(Stored items)

Content starts

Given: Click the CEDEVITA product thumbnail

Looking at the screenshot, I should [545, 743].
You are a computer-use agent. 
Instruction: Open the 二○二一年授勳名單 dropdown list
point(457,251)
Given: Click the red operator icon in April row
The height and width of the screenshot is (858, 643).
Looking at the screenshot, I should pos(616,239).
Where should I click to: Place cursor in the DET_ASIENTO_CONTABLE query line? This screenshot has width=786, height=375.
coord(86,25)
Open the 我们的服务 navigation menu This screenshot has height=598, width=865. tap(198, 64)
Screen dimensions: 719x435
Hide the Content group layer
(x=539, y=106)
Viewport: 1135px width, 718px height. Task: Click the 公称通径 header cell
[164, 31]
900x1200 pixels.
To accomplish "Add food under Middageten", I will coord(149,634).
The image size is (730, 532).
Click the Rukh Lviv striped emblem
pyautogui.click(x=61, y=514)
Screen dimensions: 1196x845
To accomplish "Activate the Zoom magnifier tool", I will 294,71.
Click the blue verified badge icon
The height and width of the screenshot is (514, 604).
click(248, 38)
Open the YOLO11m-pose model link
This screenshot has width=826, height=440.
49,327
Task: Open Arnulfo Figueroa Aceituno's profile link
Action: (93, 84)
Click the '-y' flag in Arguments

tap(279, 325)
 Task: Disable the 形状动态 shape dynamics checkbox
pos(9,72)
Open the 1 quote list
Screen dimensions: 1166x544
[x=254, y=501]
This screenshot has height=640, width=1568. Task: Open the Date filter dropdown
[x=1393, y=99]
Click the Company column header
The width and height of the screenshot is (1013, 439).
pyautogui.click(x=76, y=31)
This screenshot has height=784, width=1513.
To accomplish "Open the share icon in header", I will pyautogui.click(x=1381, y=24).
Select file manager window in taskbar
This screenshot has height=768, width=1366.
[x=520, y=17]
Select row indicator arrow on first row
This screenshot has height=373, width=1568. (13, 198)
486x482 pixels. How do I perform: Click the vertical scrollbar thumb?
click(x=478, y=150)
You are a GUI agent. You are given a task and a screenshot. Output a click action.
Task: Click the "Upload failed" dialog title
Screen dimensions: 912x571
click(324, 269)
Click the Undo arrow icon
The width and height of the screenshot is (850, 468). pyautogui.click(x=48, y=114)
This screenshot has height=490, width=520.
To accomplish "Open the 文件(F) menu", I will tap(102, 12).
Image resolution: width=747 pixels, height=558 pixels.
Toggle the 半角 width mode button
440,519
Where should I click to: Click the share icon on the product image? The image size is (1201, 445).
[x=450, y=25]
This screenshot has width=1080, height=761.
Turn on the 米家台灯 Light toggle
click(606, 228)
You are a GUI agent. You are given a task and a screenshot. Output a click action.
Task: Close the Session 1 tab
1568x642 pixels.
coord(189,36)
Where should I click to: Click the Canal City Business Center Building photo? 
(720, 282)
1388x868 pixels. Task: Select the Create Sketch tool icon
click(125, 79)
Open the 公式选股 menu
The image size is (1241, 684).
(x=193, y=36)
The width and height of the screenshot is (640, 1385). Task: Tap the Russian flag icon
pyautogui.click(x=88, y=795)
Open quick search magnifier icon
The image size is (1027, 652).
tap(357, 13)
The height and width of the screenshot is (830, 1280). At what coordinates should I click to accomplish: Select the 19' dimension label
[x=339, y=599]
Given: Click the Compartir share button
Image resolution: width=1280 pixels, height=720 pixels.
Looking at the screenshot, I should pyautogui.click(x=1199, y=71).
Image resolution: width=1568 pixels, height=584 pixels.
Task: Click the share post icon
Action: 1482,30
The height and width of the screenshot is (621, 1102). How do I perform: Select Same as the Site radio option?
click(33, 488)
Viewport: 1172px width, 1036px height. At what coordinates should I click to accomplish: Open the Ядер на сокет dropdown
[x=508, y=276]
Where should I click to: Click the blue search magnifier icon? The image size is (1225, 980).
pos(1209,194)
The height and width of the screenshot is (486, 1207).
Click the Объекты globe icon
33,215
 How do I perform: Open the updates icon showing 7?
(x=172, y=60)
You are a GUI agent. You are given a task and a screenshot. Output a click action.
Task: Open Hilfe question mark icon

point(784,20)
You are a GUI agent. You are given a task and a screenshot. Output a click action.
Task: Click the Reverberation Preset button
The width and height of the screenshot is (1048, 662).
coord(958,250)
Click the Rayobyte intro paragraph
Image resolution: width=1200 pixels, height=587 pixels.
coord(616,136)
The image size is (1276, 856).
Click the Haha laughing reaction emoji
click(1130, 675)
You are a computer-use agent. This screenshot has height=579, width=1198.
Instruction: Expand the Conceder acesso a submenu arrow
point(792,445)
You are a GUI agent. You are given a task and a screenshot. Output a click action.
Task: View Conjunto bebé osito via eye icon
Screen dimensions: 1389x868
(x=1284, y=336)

Content ends

- Try it: Reproduce every record, making sure each one stays exactly the same.

- Answer for this exercise:
Given: Click the CEDEVITA product thumbnail

Looking at the screenshot, I should [545, 743].
You are a computer-use agent. 
Instruction: Open the 二○二一年授勳名單 dropdown list
point(457,251)
Given: Click the red operator icon in April row
The height and width of the screenshot is (858, 643).
Looking at the screenshot, I should pos(616,239).
Where should I click to: Place cursor in the DET_ASIENTO_CONTABLE query line? This screenshot has width=786, height=375.
coord(86,25)
Open the 我们的服务 navigation menu This screenshot has height=598, width=865. tap(198, 64)
Screen dimensions: 719x435
Hide the Content group layer
(x=539, y=106)
Viewport: 1135px width, 718px height. Task: Click the 公称通径 header cell
[164, 31]
900x1200 pixels.
To accomplish "Add food under Middageten", I will coord(149,634).
The image size is (730, 532).
Click the Rukh Lviv striped emblem
pyautogui.click(x=61, y=514)
Screen dimensions: 1196x845
To accomplish "Activate the Zoom magnifier tool", I will 294,71.
Click the blue verified badge icon
The height and width of the screenshot is (514, 604).
click(248, 38)
Open the YOLO11m-pose model link
This screenshot has width=826, height=440.
49,327
Task: Open Arnulfo Figueroa Aceituno's profile link
Action: (93, 84)
Click the '-y' flag in Arguments

tap(279, 325)
 Task: Disable the 形状动态 shape dynamics checkbox
pos(9,72)
Open the 1 quote list
Screen dimensions: 1166x544
[x=254, y=501]
This screenshot has height=640, width=1568. Task: Open the Date filter dropdown
[x=1393, y=99]
Click the Company column header
The width and height of the screenshot is (1013, 439).
pyautogui.click(x=76, y=31)
This screenshot has height=784, width=1513.
To accomplish "Open the share icon in header", I will pyautogui.click(x=1381, y=24).
Select file manager window in taskbar
This screenshot has height=768, width=1366.
[x=520, y=17]
Select row indicator arrow on first row
This screenshot has height=373, width=1568. (13, 198)
486x482 pixels. How do I perform: Click the vertical scrollbar thumb?
click(x=478, y=150)
You are a GUI agent. You are given a task and a screenshot. Output a click action.
Task: Click the "Upload failed" dialog title
Screen dimensions: 912x571
click(324, 269)
Click the Undo arrow icon
The width and height of the screenshot is (850, 468). pyautogui.click(x=48, y=114)
This screenshot has height=490, width=520.
To accomplish "Open the 文件(F) menu", I will tap(102, 12).
Image resolution: width=747 pixels, height=558 pixels.
Toggle the 半角 width mode button
440,519
Where should I click to: Click the share icon on the product image? The image size is (1201, 445).
[x=450, y=25]
This screenshot has width=1080, height=761.
Turn on the 米家台灯 Light toggle
click(606, 228)
You are a GUI agent. You are given a task and a screenshot. Output a click action.
Task: Close the Session 1 tab
1568x642 pixels.
coord(189,36)
Where should I click to: Click the Canal City Business Center Building photo? 
(720, 282)
1388x868 pixels. Task: Select the Create Sketch tool icon
click(125, 79)
Open the 公式选股 menu
The image size is (1241, 684).
(x=193, y=36)
The width and height of the screenshot is (640, 1385). Task: Tap the Russian flag icon
pyautogui.click(x=88, y=795)
Open quick search magnifier icon
The image size is (1027, 652).
tap(357, 13)
The height and width of the screenshot is (830, 1280). At what coordinates should I click to accomplish: Select the 19' dimension label
[x=339, y=599]
Given: Click the Compartir share button
Image resolution: width=1280 pixels, height=720 pixels.
Looking at the screenshot, I should pyautogui.click(x=1199, y=71).
Image resolution: width=1568 pixels, height=584 pixels.
Task: Click the share post icon
Action: 1482,30
The height and width of the screenshot is (621, 1102). How do I perform: Select Same as the Site radio option?
click(33, 488)
Viewport: 1172px width, 1036px height. At what coordinates should I click to accomplish: Open the Ядер на сокет dropdown
[x=508, y=276]
Where should I click to: Click the blue search magnifier icon? The image size is (1225, 980).
pos(1209,194)
The height and width of the screenshot is (486, 1207).
Click the Объекты globe icon
33,215
 How do I perform: Open the updates icon showing 7?
(x=172, y=60)
You are a GUI agent. You are given a task and a screenshot. Output a click action.
Task: Open Hilfe question mark icon

point(784,20)
You are a GUI agent. You are given a task and a screenshot. Output a click action.
Task: Click the Reverberation Preset button
The width and height of the screenshot is (1048, 662).
coord(958,250)
Click the Rayobyte intro paragraph
Image resolution: width=1200 pixels, height=587 pixels.
coord(616,136)
The image size is (1276, 856).
Click the Haha laughing reaction emoji
click(1130, 675)
You are a computer-use agent. This screenshot has height=579, width=1198.
Instruction: Expand the Conceder acesso a submenu arrow
point(792,445)
You are a GUI agent. You are given a task and a screenshot. Output a click action.
Task: View Conjunto bebé osito via eye icon
Screen dimensions: 1389x868
(x=1284, y=336)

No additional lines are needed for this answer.